=== Written instruction A ===
Convert the rows of Block 1 below into a Markdown table with the columns No. and Line, one table row per row, skipping blank lines and leaving out the pictures.

Now, much of my time is spent dealing with unfavorable policy decisions, uncompromising program and project implementation standards, irrational demands by ignorant environmental activists, claims on our irrigation water supplies by those who had no original vested interest in project development, courts that clearly fail to understand the ramifications of their unwarranted decisions and a host of other adverse political actions.  I attend endless meetings where no quantifiable solutions are reached.  However, new groups are formed to study the studies, other groups agree with long known scientific facts, but are powerless to act, and finally more state and federal programs are launched to “solve” problems that often don’t exist in reality.

 

Many of the conservation programs that are available to landowners are so bogged down with bureaucratic nonsense that often landowners avoid cost share programs and forgo lease payments.  They would rather use their own funds so they can at least effectively manage the property for best results.

=== Available data ===

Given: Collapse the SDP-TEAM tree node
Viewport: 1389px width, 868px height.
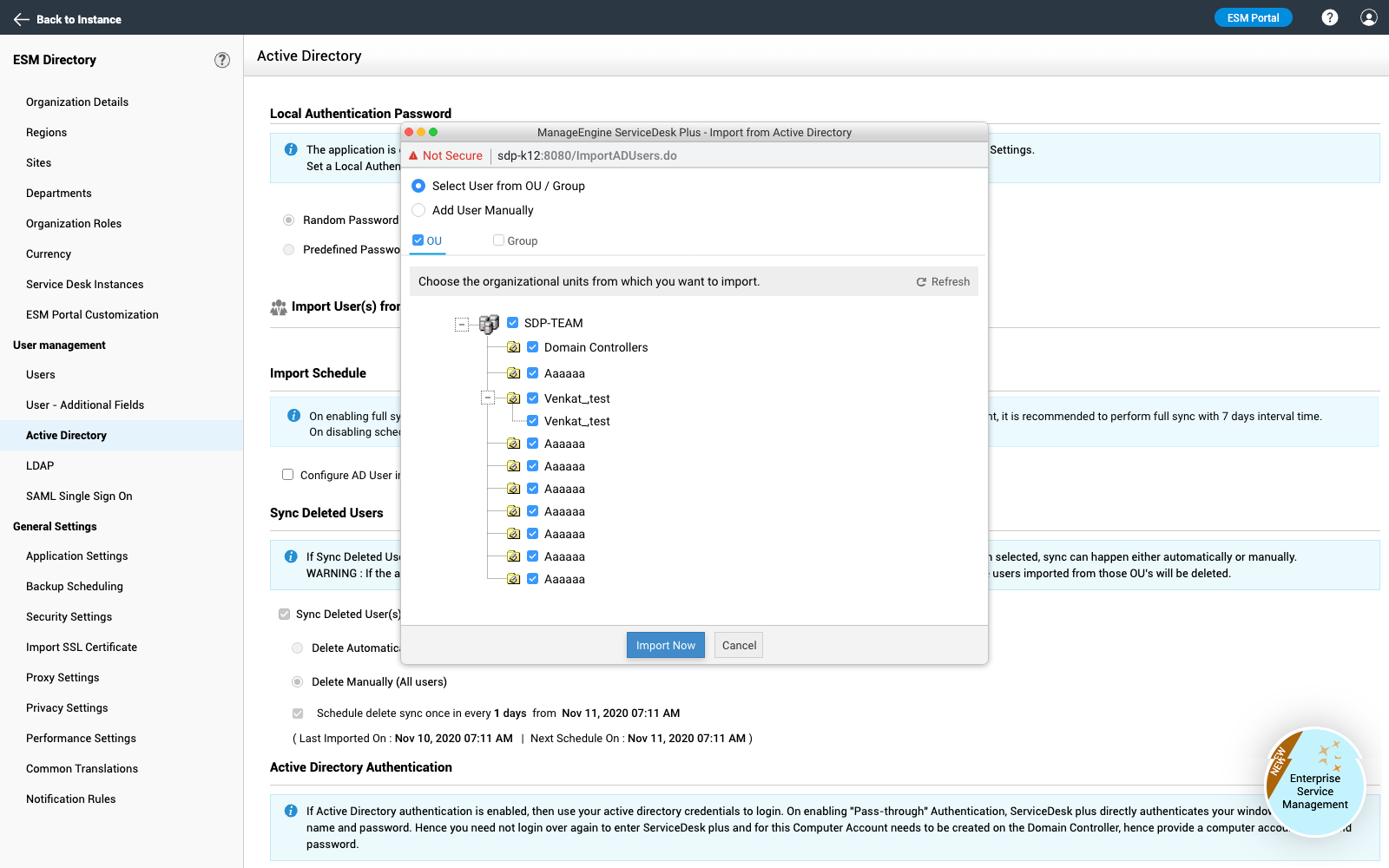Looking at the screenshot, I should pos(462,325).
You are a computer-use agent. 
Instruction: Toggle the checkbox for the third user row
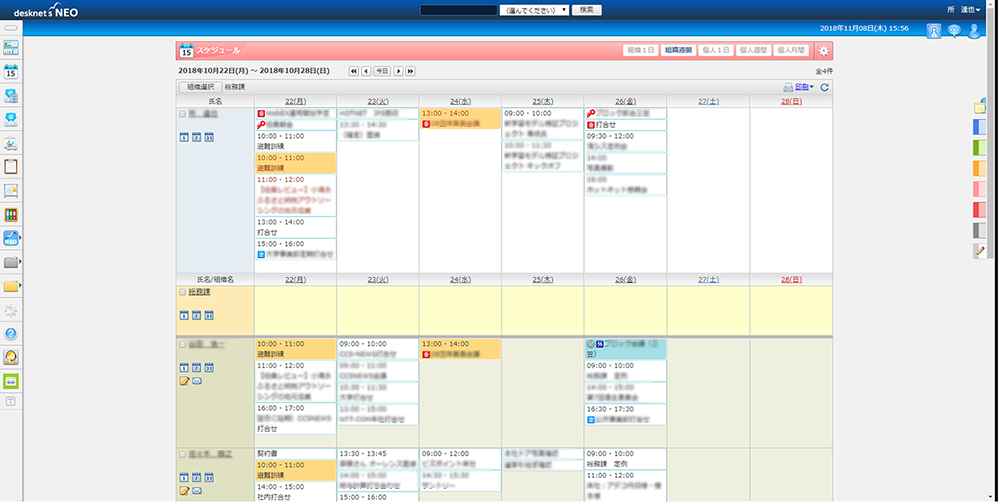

=== Written instruction B ===
Carry on the passage about irrigation policy and conservation programs from its last sentence.

=== Exercise output A ===
| No. | Line |
|---|---|
| 1 | Given: Collapse the SDP-TEAM tree node |
| 2 | Viewport: 1389px width, 868px height. |
| 3 | Looking at the screenshot, I should pos(462,325). |
| 4 | You are a computer-use agent.  |
| 5 | Instruction: Toggle the checkbox for the third user row |

=== Exercise output B ===
The KSWCD has long sought for one entity to coordinate conservation activities in the Klamath Basin, but to no avail.  Every local, state and federal agency or organization, every environmental faction, groups intent on bringing harm to farming and many trying to help, those with and without water claims and too many others to list have their own good and  bad ideas.  Efforts are being duplicated, projects counteracting acting projects.  Still we have no recognizable leadership in an effort to make sense of all the efforts ongoing in the Klamath Basin.

 

The one constant and resounding solution to the contrived water shortage is additional storage.  Over the past couple of decades, multiple sites have been located that would provide additional storage.  It could be set aside for irrigators, even though they have already paid for their storage, or for the many other groups, organizations or endless entities who demand another “straw” to suck our water away from the irrigators, the very group who was originally guaranteed the delivery of irrigation water from our government.

 

So, where are we today?  About the same place we were in April of 2001.